[Dataset excerpts]

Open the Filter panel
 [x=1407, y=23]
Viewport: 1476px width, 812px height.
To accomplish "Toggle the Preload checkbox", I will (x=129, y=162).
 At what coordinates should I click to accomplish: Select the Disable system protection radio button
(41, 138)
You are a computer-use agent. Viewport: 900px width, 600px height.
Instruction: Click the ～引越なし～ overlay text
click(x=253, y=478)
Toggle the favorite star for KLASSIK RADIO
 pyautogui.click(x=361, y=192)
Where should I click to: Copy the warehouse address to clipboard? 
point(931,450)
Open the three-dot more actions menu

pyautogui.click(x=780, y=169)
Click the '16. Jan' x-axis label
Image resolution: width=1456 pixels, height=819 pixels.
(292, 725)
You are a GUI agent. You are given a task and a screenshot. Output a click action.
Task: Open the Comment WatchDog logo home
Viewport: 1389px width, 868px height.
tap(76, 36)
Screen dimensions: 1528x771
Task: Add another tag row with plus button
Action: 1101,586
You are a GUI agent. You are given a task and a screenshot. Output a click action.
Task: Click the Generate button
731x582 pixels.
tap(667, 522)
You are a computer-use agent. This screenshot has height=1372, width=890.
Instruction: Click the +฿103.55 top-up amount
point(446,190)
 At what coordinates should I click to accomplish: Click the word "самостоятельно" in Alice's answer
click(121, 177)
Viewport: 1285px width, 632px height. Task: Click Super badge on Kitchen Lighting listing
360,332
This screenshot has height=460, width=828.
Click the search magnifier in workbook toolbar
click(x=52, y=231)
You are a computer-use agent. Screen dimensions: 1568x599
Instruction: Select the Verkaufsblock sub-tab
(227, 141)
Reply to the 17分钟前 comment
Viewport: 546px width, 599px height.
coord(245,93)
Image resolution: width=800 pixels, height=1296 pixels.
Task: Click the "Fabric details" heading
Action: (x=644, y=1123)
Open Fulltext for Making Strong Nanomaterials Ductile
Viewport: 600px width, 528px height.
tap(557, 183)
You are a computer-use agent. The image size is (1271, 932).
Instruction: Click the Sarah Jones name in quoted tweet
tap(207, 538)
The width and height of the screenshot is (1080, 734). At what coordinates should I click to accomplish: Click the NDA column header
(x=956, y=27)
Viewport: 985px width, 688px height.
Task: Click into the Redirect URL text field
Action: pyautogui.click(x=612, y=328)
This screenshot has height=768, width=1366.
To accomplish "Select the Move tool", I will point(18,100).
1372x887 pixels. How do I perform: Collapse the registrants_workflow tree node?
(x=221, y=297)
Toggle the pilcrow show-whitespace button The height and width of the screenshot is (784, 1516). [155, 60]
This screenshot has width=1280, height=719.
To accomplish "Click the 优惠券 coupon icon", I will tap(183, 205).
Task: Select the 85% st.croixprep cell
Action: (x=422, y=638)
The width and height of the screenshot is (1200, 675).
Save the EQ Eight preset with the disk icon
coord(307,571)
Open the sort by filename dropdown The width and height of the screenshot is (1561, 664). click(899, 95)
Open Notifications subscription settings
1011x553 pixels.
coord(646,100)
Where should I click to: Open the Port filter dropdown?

** WHAT THE TASK ASKS **
All of the entries must be printed again exactly as given.

** OUTPUT OF THE EXERCISE **
Open the Filter panel
 [x=1407, y=23]
Viewport: 1476px width, 812px height.
To accomplish "Toggle the Preload checkbox", I will (x=129, y=162).
 At what coordinates should I click to accomplish: Select the Disable system protection radio button
(41, 138)
You are a computer-use agent. Viewport: 900px width, 600px height.
Instruction: Click the ～引越なし～ overlay text
click(x=253, y=478)
Toggle the favorite star for KLASSIK RADIO
 pyautogui.click(x=361, y=192)
Where should I click to: Copy the warehouse address to clipboard? 
point(931,450)
Open the three-dot more actions menu

pyautogui.click(x=780, y=169)
Click the '16. Jan' x-axis label
Image resolution: width=1456 pixels, height=819 pixels.
(292, 725)
You are a GUI agent. You are given a task and a screenshot. Output a click action.
Task: Open the Comment WatchDog logo home
Viewport: 1389px width, 868px height.
tap(76, 36)
Screen dimensions: 1528x771
Task: Add another tag row with plus button
Action: 1101,586
You are a GUI agent. You are given a task and a screenshot. Output a click action.
Task: Click the Generate button
731x582 pixels.
tap(667, 522)
You are a computer-use agent. This screenshot has height=1372, width=890.
Instruction: Click the +฿103.55 top-up amount
point(446,190)
 At what coordinates should I click to accomplish: Click the word "самостоятельно" in Alice's answer
click(121, 177)
Viewport: 1285px width, 632px height. Task: Click Super badge on Kitchen Lighting listing
360,332
This screenshot has height=460, width=828.
Click the search magnifier in workbook toolbar
click(x=52, y=231)
You are a computer-use agent. Screen dimensions: 1568x599
Instruction: Select the Verkaufsblock sub-tab
(227, 141)
Reply to the 17分钟前 comment
Viewport: 546px width, 599px height.
coord(245,93)
Image resolution: width=800 pixels, height=1296 pixels.
Task: Click the "Fabric details" heading
Action: (x=644, y=1123)
Open Fulltext for Making Strong Nanomaterials Ductile
Viewport: 600px width, 528px height.
tap(557, 183)
You are a computer-use agent. The image size is (1271, 932).
Instruction: Click the Sarah Jones name in quoted tweet
tap(207, 538)
The width and height of the screenshot is (1080, 734). At what coordinates should I click to accomplish: Click the NDA column header
(x=956, y=27)
Viewport: 985px width, 688px height.
Task: Click into the Redirect URL text field
Action: pyautogui.click(x=612, y=328)
This screenshot has height=768, width=1366.
To accomplish "Select the Move tool", I will point(18,100).
1372x887 pixels. How do I perform: Collapse the registrants_workflow tree node?
(x=221, y=297)
Toggle the pilcrow show-whitespace button The height and width of the screenshot is (784, 1516). [155, 60]
This screenshot has width=1280, height=719.
To accomplish "Click the 优惠券 coupon icon", I will tap(183, 205).
Task: Select the 85% st.croixprep cell
Action: (x=422, y=638)
The width and height of the screenshot is (1200, 675).
Save the EQ Eight preset with the disk icon
coord(307,571)
Open the sort by filename dropdown The width and height of the screenshot is (1561, 664). click(899, 95)
Open Notifications subscription settings
1011x553 pixels.
coord(646,100)
Where should I click to: Open the Port filter dropdown?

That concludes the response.